TRANSPARENCIA OPACA
Todo comenzó en los 90. El ignífugo Luis Barrionuevo proponía, desde las entrañas del menemismo, un cínico pacto nacional que consistía en “dejar de robar por dos años”. Por esos tiempos –en las antípodas ideológicas, éticas y culturales–, Martín Caparrós señalaba las limitaciones de la “lucha contra la corrupción” que embanderaba al periodismo y a buena parte de la oposición política de entonces: etiquetó esa movida como “honestismo”, y la posterior implosión de la Alianza le dio la razón. Luego el festín de bolsos kirchnerista pareció contradecirlo, aunque el escritor sigue defendiendo la vigencia de su tesis.

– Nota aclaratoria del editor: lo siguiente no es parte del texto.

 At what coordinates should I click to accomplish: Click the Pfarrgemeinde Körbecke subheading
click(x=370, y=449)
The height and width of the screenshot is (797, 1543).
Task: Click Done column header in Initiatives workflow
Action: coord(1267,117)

Con motivaciones diferentes, otras plumas siguieron esa huella, tildando de hipócrita y demagógico el relato de la honestidad. Uno de los defensores mediáticos del experimento K, Hernán Brienza, se animó a argumentar que la corrupción de entonces se justificaba en gran medida por la necesidad de financiar la militancia política de un movimiento nac & pop que no tenía los recursos de las elites dominantes. Ya era tarde: la transparencia volvía
Ya ponerse de moda. Aunque no por mucho tiempo.
El macrismo triunfó en las urnas subido al mito urbano de que un gobierno de ricos no necesita robar. No obstante, el desgaste económico de una gestión con demasiados “conflictos de intereses” ya impone ciertas correcciones al relato. El historiador Luis Alberto Romero acaba de publicar una advertencia sobre los peligros del “vendaval ético” que supuestamente acecha al país y a funcionarios “vulnerables al archivo, a la AFIP, a la UIF y al carpetazo”.
Transparencia opaca: otro invento argentino genial.